Viaje cuatro: otro libro cae en mis manos. Esta vez se trata de Invierno en Lisboa, del español Antonio Muñoz Molina. Cómo describirlo…Solo podría decir que es como una canción de blues que no termina, inundada de nieve, triste y al mismo tiempo callejera, de amores que nunca llegan a encontrarse y cuando lo hacen, ya es tarde para ellos. Esa Lisboa es nueva, no es la Lisboa de Chiado, ni siquiera la melancólica Lisboa de la saudade, sino una Lisboa imperativa de mar que recuerda más a los acentos galegos de las vocales. Quizá para crearle controversia a lo que experimenta mi cuerpo y mi mente al mismo tiempo, lo devoro al calor de agosto en la Plaza de los Naranjos de Marbella –como si pudiera haber algún nexo o parecido entre una y otra ciudad. Incapaz de olvidarme de este libro –cómo podría- y de la piel de erizo, se lo regalo a L en nuestro fugaz encuentro en León (por el simple placer de compartir las cosas que nos marcan).

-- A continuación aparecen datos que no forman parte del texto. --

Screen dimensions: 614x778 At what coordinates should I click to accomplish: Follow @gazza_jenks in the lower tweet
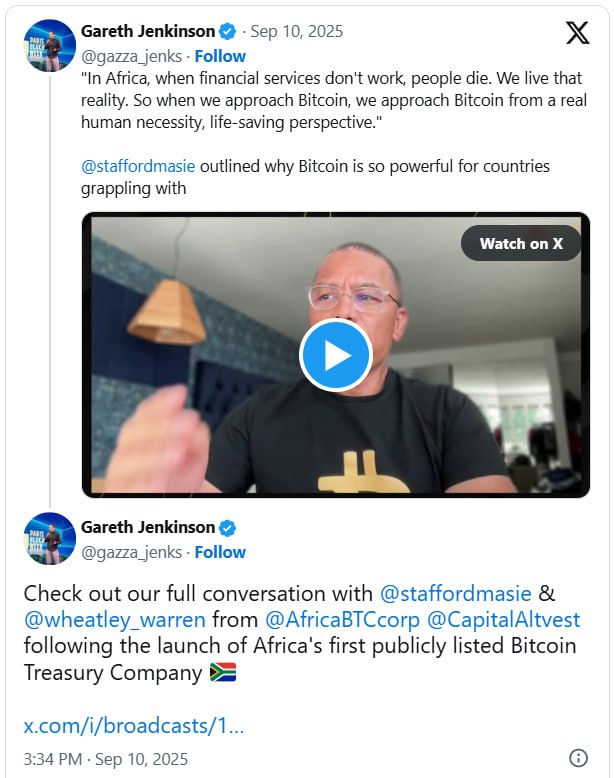click(220, 552)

Viaje cinco: último año de estudios en Madrid y me escapo a Coímbra por unos días. En las calles, en las paredes, aparecen frases de Fernando Pessoa, en una especie de construcción metaliteraria otra vez – la ciudad que se convierte en cuento en una primera fase y después, a la inversa, las palabras se le devuelven a la ciudad, a quien pertenecen-. Encontrar los textos de Pessoa supuso, en la evolución de mis lecturas, el inicio de un estraperlo de ideas literarias que escapaban de toda lógica. Un escritor convertido en cientos. Una ciudad –Lisboa- representada en sus detalles y no, por primera vez, por sus atributos gigánticos (el castelo de São Jorge, la torre de Belém, las grandes plazas, el Rossio, el Tajo rindiéndose al océano). Sobre todo, ese universo pessoano que disocia mundo y vida, literatura y arte, voz y garganta, esas cosas. El Libro del Desasosiego es una especie de baúl del tesoro en el que todos esos pensamientos fluidos quedan registrados para, de ese modo, permanecer.

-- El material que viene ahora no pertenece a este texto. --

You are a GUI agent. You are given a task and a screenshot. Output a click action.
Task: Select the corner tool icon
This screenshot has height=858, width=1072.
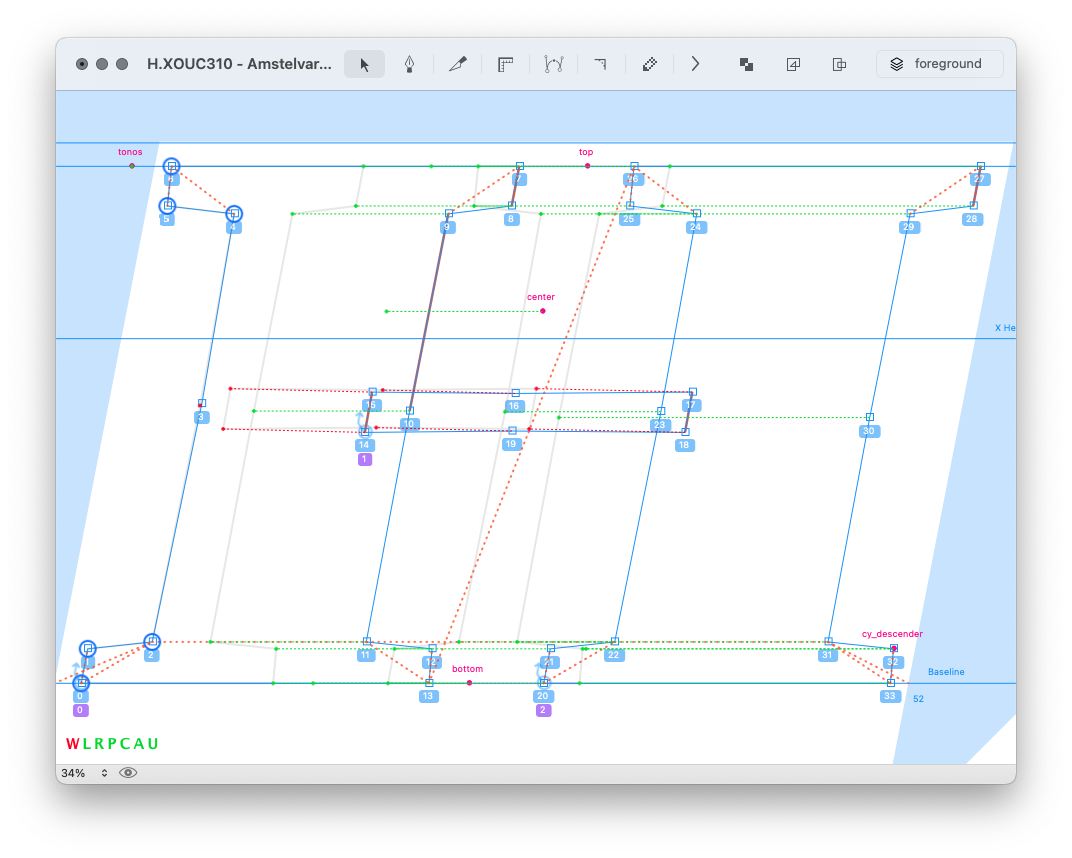[x=600, y=64]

Viaje seis: viajes en un futuro imaginado. Clases de portugués en la calle, inspirándome en el acento de los extraños. A veces sueños con trenes y magia y lluvia y es Lisboa. Otras, no sueño, pero viajo allí en un fenómeno cósmico que no entiendo (se llama adventura, en mi vocabulario inventado) y que transporta espíritu y no cuerpo. Bacalhau à brás en casa un domingo y el sabor del Atlántico en las yemas de los dedos. También la música, cómo negarlo, la música de risa baja y entonación suave, escapándose por las comisuras de las puertas muy de noche. Pero sobre todo, la estantería llena de libros y ante la furia de los trenes, saber que siempre permanecerá la ciudad para mí en sus historias y en los libros que nos quedan por leer.